DATA RECORDS:
'''
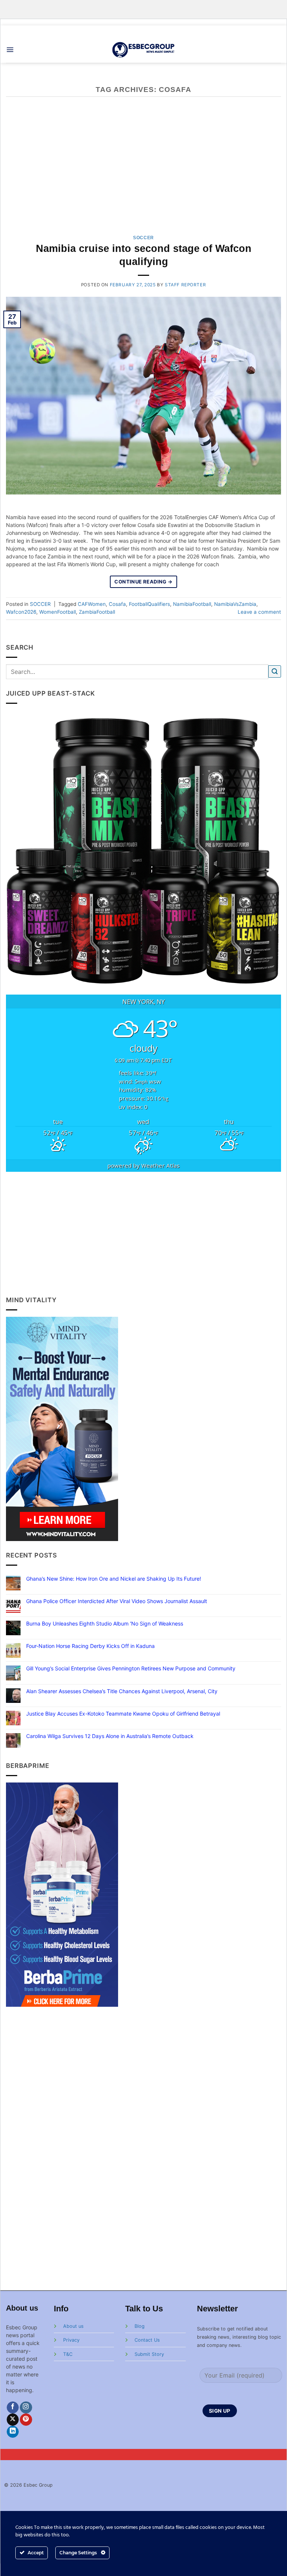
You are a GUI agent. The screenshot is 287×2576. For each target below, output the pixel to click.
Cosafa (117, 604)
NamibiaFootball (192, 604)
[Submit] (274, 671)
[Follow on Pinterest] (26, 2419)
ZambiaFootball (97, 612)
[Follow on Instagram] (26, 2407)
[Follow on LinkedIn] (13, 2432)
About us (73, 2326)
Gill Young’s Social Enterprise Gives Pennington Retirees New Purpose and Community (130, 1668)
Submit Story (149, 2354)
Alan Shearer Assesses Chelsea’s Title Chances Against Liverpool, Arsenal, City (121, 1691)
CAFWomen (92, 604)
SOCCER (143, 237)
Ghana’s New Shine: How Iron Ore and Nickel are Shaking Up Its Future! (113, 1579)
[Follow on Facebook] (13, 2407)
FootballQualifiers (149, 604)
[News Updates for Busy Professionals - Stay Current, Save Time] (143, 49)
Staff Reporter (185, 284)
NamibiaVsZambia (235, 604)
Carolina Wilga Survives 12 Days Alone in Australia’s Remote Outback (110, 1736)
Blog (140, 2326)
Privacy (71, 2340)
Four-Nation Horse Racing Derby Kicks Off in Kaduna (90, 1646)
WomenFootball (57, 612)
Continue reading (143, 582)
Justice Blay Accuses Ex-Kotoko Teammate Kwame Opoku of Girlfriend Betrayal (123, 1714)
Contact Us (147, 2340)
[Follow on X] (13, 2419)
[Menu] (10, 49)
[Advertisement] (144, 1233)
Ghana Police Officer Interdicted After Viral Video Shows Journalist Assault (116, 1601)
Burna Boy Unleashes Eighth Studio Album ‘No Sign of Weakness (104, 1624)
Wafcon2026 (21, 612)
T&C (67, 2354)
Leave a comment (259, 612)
'''
'''
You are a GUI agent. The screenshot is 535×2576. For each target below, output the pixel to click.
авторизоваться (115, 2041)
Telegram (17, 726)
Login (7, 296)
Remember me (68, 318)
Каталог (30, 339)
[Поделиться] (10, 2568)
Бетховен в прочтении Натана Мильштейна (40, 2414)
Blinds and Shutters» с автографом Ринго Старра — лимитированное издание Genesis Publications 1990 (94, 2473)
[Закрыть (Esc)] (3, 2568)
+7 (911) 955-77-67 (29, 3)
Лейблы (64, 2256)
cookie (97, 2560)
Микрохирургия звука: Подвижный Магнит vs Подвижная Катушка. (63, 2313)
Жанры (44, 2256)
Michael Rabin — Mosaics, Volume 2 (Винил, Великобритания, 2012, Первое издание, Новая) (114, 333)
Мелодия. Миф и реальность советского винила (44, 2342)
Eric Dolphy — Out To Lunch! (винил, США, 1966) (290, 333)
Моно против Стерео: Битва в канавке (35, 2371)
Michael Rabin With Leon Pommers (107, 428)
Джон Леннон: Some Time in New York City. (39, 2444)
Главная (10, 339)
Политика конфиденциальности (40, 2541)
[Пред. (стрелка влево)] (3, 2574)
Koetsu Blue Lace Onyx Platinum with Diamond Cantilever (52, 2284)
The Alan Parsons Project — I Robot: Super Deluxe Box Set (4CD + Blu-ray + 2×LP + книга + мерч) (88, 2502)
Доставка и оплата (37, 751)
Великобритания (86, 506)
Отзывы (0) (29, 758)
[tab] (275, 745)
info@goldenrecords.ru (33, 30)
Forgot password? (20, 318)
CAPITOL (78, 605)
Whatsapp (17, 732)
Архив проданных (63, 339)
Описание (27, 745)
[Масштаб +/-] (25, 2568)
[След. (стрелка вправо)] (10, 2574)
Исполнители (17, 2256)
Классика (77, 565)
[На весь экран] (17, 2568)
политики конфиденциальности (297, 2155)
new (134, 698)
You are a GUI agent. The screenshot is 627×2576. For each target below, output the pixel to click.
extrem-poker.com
'''
WHAT IS REQUIRED:
Extract all lines from the material above that include the word "agent".

THE COMPLETED TASK:
You are a GUI agent. The screenshot is 287×2576. For each target below, output the pixel to click.
You are a GUI agent. The screenshot is 535×2576. For each target below, output the pixel to click.
You are a GUI agent. The screenshot is 627×2576. For each target below, output the pixel to click.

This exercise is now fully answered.